STARBASE Robins Program, Robins Air Force Base, Georgia. The Houston County Board of Education believes a vibrant engineering and technical education is beneficial to civic, economic and intellectual activity for its county and its state.  "In order for our students to succeed and address the challenges of the workforce, we have to better prepare them with curriculum and programs that encourage critical thinking," said Barbara Wall, director of career, technical and agricultural education, Houston County Board of Education.  "PTC provides the software and technology to learn design and engineering skills and STARBASE gives us the program to apply the concepts in a real world scenario."

STARBASE One Program, Selfridge Air National Guard Base, Michigan.  Students who attend the classes at STARBASE One experience a leading edge curriculum which incorporates physics, chemistry, technology, engineering, math and STEM careers.  STARBASE One offers a first class facility that includes workstations equipped with PTC software for modeling, a space exploration lab module, a full scale space shuttle simulator and a Mars room which gives students the chance to manipulate robotic systems. The children recently had the opportunity to design and assemble a space shuttle flashlight using PTC software in a Design and Stratasys Dimension 3D Printers for Manufacturing class. 

"This is a great example of how students can apply math and science skills to develop something that can be used by consumers," said Barbara Koscak, Co-founder of STARBASE.  "Engineering is an important part of our country's hopeful future, and I'm glad to part of this incredible program."

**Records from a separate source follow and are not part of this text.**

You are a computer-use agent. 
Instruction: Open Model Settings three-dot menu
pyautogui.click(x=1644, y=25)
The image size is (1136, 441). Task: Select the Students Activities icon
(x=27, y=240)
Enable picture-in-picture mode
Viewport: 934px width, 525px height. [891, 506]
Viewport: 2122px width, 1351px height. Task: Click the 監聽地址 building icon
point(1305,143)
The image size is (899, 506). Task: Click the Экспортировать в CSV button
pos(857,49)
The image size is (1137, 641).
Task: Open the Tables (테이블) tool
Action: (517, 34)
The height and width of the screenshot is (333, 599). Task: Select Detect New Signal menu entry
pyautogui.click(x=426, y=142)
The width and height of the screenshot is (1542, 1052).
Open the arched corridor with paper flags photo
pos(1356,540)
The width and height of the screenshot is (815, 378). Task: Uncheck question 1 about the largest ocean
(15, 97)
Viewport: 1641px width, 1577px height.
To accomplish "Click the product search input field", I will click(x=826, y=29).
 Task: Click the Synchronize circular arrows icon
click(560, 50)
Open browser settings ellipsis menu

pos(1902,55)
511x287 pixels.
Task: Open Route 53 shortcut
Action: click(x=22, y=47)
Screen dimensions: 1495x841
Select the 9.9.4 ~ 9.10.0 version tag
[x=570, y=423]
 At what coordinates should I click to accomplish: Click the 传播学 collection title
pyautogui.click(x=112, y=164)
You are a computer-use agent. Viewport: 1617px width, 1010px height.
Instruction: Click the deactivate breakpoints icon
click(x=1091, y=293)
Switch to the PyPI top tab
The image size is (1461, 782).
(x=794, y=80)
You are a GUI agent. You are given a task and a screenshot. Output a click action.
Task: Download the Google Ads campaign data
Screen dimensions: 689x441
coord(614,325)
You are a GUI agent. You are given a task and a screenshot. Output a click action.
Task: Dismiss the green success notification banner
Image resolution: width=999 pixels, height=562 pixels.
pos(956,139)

"PTC is proud to be part of a technology movement that seeks to bridge the gap between school and industry in order to encourage more STEM-related careers," said Adam Haas, STARBASE program manager, PTC.  "Together with our customers like Michigan-based General Dynamics, we will continue to develop a new generation of students that will have the technical knowledge and skills to work for companies like it across all industries around the globe."  General Dynamics continues to support the Michigan programs by providing laptops for computer activities.

STARBASE Minnesota, Minnesota Air National Guard Base, St. Paul, Minnesota. "PTC has been a long time advocate of STEM programs through its support of initiatives like the FIRST robotics programs and now STARBASE," said Kevin Tanner, vice president North America technical sales, PTC.  "We have a large, state-of-the-art research and development center in Blaine, Minnesota with hundreds of the brightest and most innovative software developers. We are proud to host students from all over Minnesota for training and mentoring, and the opportunity to build stronger STEM programs in the communities across our state."